My father came from a working class family in London. He was a cockney. His Mum (my grandmother) was Irish and my Granddad was a cockney meat porter in Smithfield market. My Grandmother was very austere and my Granddad like a knees up. Somehow they got along.

My Dad was highly intelligent and hard working. He taught himself after having to leave school at fourteen in order to earn money for the family. He had a place at Grammar School but his parents said they could not afford the uniform so he had to leave.

He taught himself to type and worked for Reuters news agency. Then he moved into Fleet street and worked for the Newspapers. He worked his way up to be manager of a big office of telephone reporters for the Evening Standard. He was brilliant at it. But management did not recognise his talents or reward him because he was not one of them.

He told me not to believe anything in the newspapers – particularly the gutter press. He said they were owned by the rich, they distorted, lied and fabricated stories to suit their owners.

My Dad did not play the game. He did not come from a Public School, did not have the right accent, was not in the Rotary Club or Masons. They treated him like scum. When he died they replaced him with someone doing exactly the same job on three times the salary.

The Express, Mail, Telegraph and Sun are pure tripe in my eyes. They are blatant propagandists and deliberately indoctrinate and incite. I don’t believe anything that’s in them.

4 thoughts on “Fleet Street, Lies, Propaganda and my father.

  1. You come from Working Class background as I did Opher. I never betrayed my feelings for the Labour Party, they betrayed me when Blair came to power it was no longer the Labour Party. I took young David as he was at the time up to Downing Street the day Labour got in, I remember now with much shame and embarrassment cheering Prescott as he went through the gates, the Labour Party right, more like Tories. As I said I did not leave Labour they left me. Will I vote at the next Election, right now NO. I was born Within the Sounds of Bow Bells, making me a Cockney, I was brought up in Ilford where you once had a room.

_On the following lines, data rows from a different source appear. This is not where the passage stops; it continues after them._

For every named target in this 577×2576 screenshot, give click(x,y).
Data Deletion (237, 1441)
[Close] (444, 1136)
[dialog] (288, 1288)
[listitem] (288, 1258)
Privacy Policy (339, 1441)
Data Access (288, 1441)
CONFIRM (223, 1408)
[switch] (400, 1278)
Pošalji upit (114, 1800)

    1. Two people of similar age and background.
      I’m not sure how I feel about Blair. He and Mandelson orchestrated a move into the middle ground that got them elected. It was basically a watered down Toryism. But it was a damn-sight better than the Tories. He did a lot of good for the economy, public services, the poor and regenerating inner cities. If it hadn’t been for the stupid war and being Bush’s poodle he would be a hero.
      The question is exactly the same as with Corbyn. Is it better to stick with principles and be an unelectable opposition with ethics, or to move to the centre and water down your beliefs but be elected and able to produce some degree of fairness.
      Blair wooed business and the bankers. It put all our eggs in one basket. Thatcher had destroyed our manufacturing base. She started that trend. Now we are hoisted on that petard.